→ PROBLEMS TO SOLVE
A - In the passage on cardiac MR in chronic kidney disease, how did the incidence of non-cardiac findings in a CKD stage 5 population compare with an all-comers CMR study?
B - Continue the passage on cardiac MR in chronic kidney disease from the point where it stops.

→ SOURCE DOCUMENT
Arterial stiffening, through arteriosclerosis, is one of the earliest signs of subclinical cardiac involvement of CKD [62]. CMR enables the measurement of aortic pulse wave velocity by contouring the ascending and descending aorta on phase-contrast MR to derive the temporal shift and thus pulse wave velocity [63]. Aortic distensibility can be calculated by contouring a short axis view of the ascending aorta on cine imaging and obtaining an aortic pulse pressure via brachial cuff [63].

Patients with a 3 months HD vintage had reduced aortic distensibility and increased aortic pulse wave velocity when compared to healthy controls [20]. Aortic distensibility was preserved in a study group of HD patients using cooled dialysate fluid [19]. Studies suggest that increased arterial stiffness and reduced aortic distensibility are pathophysiologically associated with arterial hypertension and an increase in LV loading. This in turn leads to LV hypertrophy, which is in turn associated with adverse events. Thus, detecting reduced aortic distensibility in patients with CKD has the potential to be an early biomarker of circulatory dysfunction.

Non-Cardiac Findings on a Cardiac Scan

While the main focus of CMR scans is to assess myocardial changes in CKD patients, the initial coronal, longitudinal, and transverse planes of the thoracic cavity and upper abdomen are acquired by radiographers for study planning. This leads to imaging a significant volume of the patients’ bodies beyond the organ of interest, which may reveal important pathology. While this is not directly relevant to characterizing myocardial disease involvement, we felt this is an important point to discuss in view of increased use of CMR in studies in patients with CKD. Recently, a paper reported the incidence of non-cardiac findings in a CKD stage 5 population as being seven times greater than what was previously reported in an all-comers CMR study [14, 64]. While this study was limited by its retrospective nature, researchers utilizing CMR in renal populations should consider its findings seriously. It is the responsibility of researchers to ensure that there are robust reporting pathways in place for any obtained images and that all individuals are fully informed about the potential consequences of incidental findings.

→ RECORDS SHOWN

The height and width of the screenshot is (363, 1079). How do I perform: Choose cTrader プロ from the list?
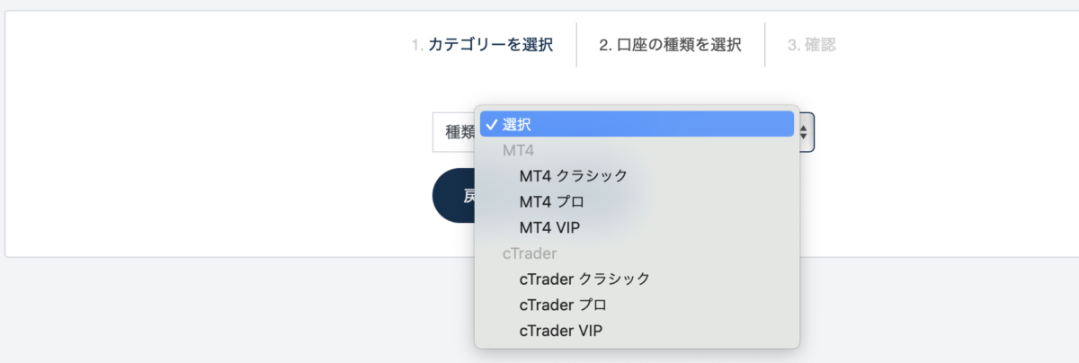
--
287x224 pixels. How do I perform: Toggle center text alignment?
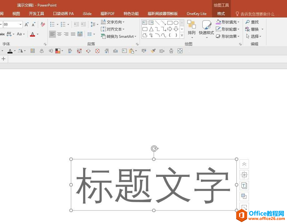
--
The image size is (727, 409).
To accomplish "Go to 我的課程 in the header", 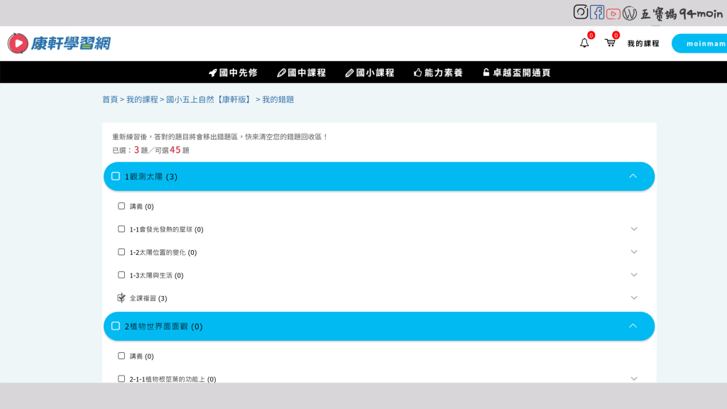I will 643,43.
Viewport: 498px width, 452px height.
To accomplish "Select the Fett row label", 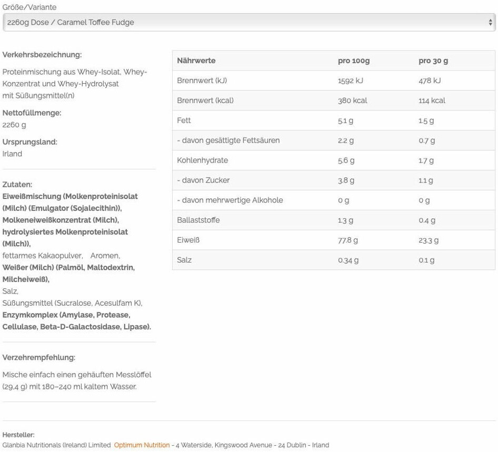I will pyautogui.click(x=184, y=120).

→ RESPONSES BY ITEM NUMBER
A - It was seven times greater.

B -
Limitations and Challenges of CMR in this Population

While there has been excellent progress in characterizing cardiac involvement in chronic kidney disease over the last 3 years, there are a number of important limitations, which the authors encountered on reviewing these papers. Most of the studies carried out were observational in nature, not randomized, and investigated small numbers of patients (n < 25). There is a lack of prognostic utility of these novel imaging markers described in the review. There is potential through collaborative work of randomized, multicenter studies assessing the prognostic utility of these markers on composite endpoints.

Another important challenge in this patient group is the relation of timing of imaging to dialysis and the resultant fluctuant fluid changes, which could give differing hemodynamic measurements depending on loading conditions. This is especially important in multicenter studies.

Conclusions

Over the last 3 years, there have been a number of studies investigating the CV system in patients with CKD utilizing CMR. This shows that CMR is a multiparametric tool with diagnostic utility in this patient group. While further work needs to be undertaken in these patients, there is potential for CMR-derived endpoints to be utilized in larger studies in this group of patients.